Ministerial musical chairs2 min read . Updated: 12 Jul 2011, 08:17 PM IST
Ministerial musical chairs
Ministerial musical chairs
It is an old game in New Delhi to guess the “meaning" of every reshuffle in the Union council of ministers. The one effected on Tuesday did shuffle the pack a bit. But did it really effect a change that would dispel the notion that government is adrift? Not really.
Among a host of problems confronting the second United Progressive Alliance (UPA II) government, two merit close attention—for they have a bearing on what can be achieved with ministerial reshuffles and what can’t. For one, this government believes only in incremental change and not in bold steps— domestically or foreign policywise. Then, for all practical purposes gate keeping of policy ideas and agenda setting are not done within the government. That domain has shifted elsewhere.
Seen against this backdrop, it matters little who comes in or goes out of the council of ministers. The only thing that matters is adjustment at the margin, designed for that most base of reasons: survival instinct. Take Tuesday’s reshuffle. The first thing, for the sake of administrative efficiency, would have required the total booting out of the Trinamool Congress (TMC) from the railway ministry. Far from doing that, the Prime Minister has handed the ministry right back to the TMC. It is as if ministries have become the preserve of regional parties and no one else can touch them even if they are run aground.

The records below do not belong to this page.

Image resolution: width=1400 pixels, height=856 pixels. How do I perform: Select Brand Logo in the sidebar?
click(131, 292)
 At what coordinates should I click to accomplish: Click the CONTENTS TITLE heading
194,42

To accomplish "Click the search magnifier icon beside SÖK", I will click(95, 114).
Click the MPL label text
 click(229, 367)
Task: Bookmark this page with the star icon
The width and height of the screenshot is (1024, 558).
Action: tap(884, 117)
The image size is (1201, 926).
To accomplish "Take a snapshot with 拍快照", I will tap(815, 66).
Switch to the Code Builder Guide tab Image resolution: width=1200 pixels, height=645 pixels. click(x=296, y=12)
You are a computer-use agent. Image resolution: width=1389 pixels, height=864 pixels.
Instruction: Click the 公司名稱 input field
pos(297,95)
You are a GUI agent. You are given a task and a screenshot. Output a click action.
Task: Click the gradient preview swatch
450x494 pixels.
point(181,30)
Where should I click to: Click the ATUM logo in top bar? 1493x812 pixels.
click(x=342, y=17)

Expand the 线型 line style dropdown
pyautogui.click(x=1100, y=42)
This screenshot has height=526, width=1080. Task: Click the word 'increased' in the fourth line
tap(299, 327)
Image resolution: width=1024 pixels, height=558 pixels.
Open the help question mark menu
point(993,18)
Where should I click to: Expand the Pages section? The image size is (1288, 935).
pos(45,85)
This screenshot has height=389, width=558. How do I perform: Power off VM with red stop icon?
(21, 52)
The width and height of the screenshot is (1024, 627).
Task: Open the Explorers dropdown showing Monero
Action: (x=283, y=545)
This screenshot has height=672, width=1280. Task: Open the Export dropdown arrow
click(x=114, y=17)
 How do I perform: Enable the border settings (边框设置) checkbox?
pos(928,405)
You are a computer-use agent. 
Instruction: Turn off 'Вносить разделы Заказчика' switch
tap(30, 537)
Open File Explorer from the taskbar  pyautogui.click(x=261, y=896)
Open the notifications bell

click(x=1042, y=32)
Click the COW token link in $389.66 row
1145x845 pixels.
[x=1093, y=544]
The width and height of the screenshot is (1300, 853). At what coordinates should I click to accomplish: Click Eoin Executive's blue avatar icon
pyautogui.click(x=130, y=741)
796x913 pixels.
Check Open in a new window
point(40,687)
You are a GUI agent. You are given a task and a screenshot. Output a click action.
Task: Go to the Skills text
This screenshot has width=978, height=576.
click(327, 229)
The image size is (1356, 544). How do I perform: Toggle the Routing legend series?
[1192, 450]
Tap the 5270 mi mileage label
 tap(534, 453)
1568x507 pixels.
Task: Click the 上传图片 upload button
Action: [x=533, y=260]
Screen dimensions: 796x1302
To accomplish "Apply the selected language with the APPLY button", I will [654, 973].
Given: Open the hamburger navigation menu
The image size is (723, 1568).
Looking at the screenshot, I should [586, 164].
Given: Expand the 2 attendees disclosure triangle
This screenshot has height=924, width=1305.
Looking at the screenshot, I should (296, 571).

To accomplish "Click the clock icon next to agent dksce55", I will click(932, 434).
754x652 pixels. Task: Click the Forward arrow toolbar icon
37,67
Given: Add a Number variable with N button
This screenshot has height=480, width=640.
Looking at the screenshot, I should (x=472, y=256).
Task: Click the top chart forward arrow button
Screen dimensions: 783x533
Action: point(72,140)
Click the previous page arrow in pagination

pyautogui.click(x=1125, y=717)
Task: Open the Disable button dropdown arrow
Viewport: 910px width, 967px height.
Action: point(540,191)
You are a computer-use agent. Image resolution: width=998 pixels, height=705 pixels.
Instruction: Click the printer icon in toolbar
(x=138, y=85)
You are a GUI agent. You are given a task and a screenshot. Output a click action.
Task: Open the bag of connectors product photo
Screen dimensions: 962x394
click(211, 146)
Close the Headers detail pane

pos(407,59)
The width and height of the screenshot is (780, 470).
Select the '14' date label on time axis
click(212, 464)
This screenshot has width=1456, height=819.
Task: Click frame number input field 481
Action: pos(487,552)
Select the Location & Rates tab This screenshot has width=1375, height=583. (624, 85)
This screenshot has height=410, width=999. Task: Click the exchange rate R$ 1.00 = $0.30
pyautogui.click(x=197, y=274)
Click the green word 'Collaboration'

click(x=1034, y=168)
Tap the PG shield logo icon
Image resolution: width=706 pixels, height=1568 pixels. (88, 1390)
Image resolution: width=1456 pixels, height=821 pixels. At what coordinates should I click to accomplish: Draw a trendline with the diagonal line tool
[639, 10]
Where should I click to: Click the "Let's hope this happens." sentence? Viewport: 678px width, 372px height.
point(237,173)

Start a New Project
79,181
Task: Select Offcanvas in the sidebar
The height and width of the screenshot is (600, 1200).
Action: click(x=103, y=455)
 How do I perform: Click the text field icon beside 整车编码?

Some ministers have been eased out, for reasons of “underperformance". That is hardly a good reason—for that description fits almost any ministry. From serious concerns such as attacks by pirates on Indian shipping to the most trivial issues (the threat of resignation by a senior law officer of the Union being a good example), the government is hardly able to take any decisions. How does a ministerial reshuffle make any difference?
Consider the areas where no changes have been made and India’s relations with the world come to one’s mind instantly. An assertive foreign policy—not necessarily a militant one—that matches India’s aspirations and abilities requires a younger foreign minister and certainly a more active one. There is no sign of that. To take a different cue, the home ministry is another example of what has been left untouched. The Union home minister is, by all accounts, a good performer. But such is the extent of torpor that some of his ideas get mired in political expediency. The fate of the national intelligence grid being a good example of this.
The problems of the UPA II government lie in an area beyond ministerial changes, whatever be the scale of the latter.